**ASSIGNMENT:** Write out exactly the lines between the line containing "Task: Click the print graph icon" and the end of the records, counting both ends, and leave out all pictures.

**Data records:**

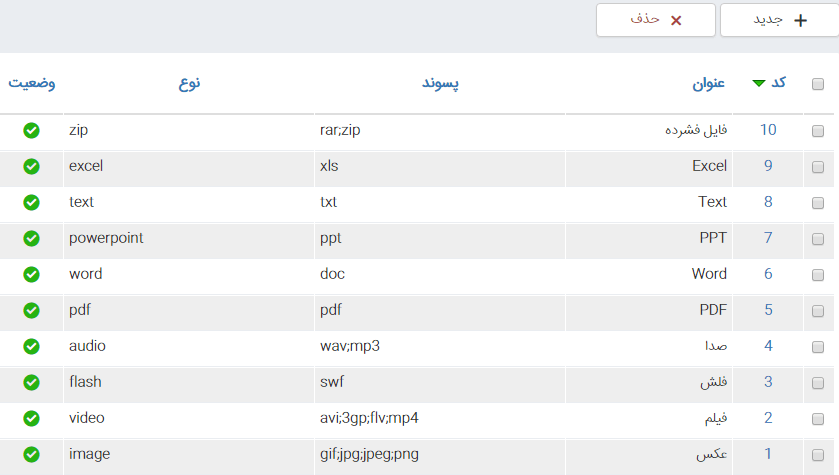The height and width of the screenshot is (475, 839).
Task: Toggle status icon in the image row
Action: coord(31,454)
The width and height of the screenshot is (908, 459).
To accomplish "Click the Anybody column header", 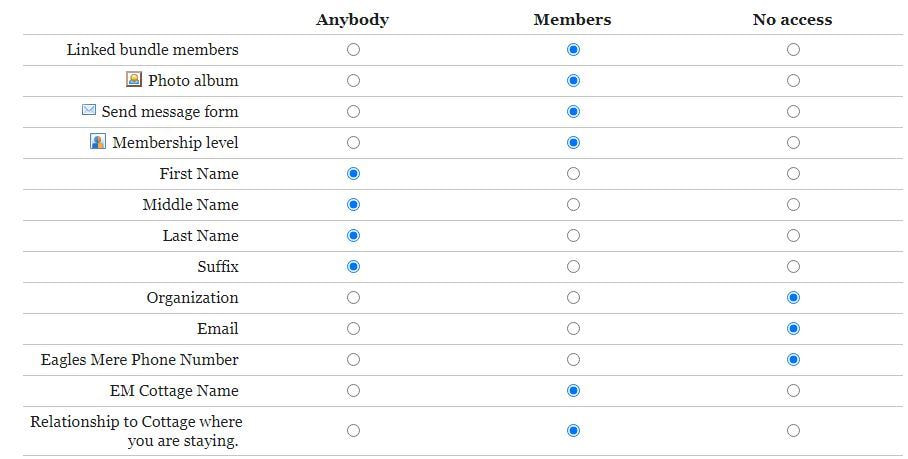I will [353, 20].
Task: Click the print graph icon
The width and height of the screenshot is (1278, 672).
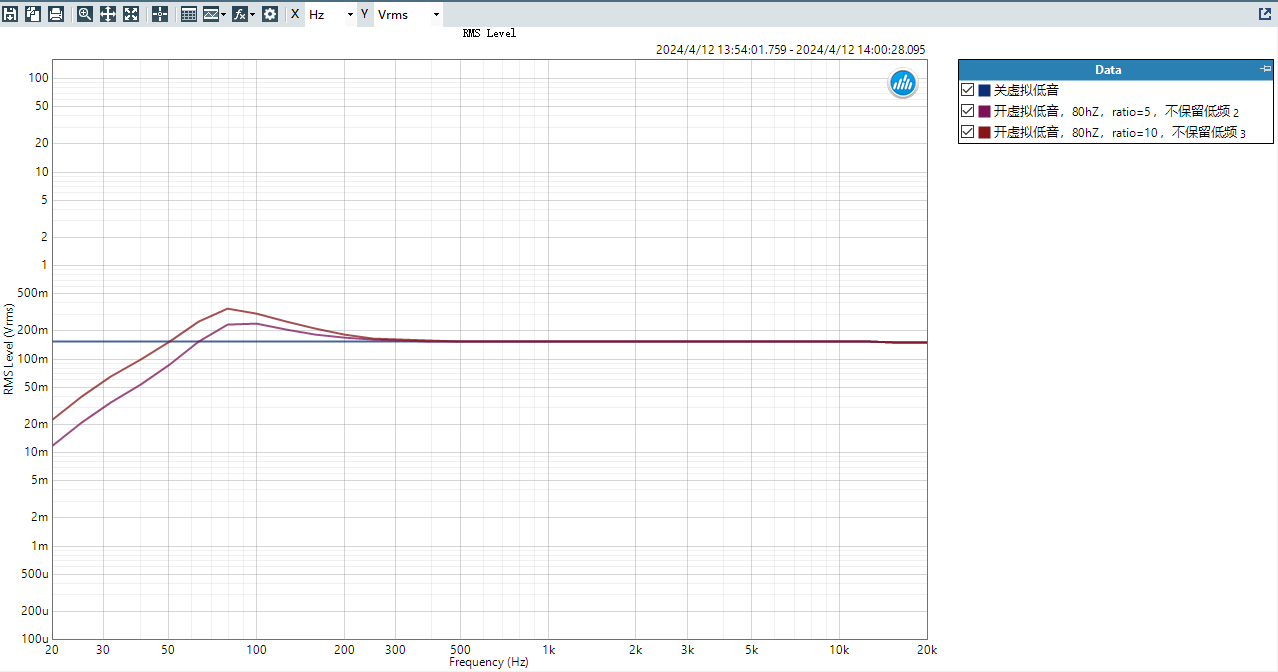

**PROBLEM SOLUTION:**
Task: Click the print graph icon
The width and height of the screenshot is (1278, 672).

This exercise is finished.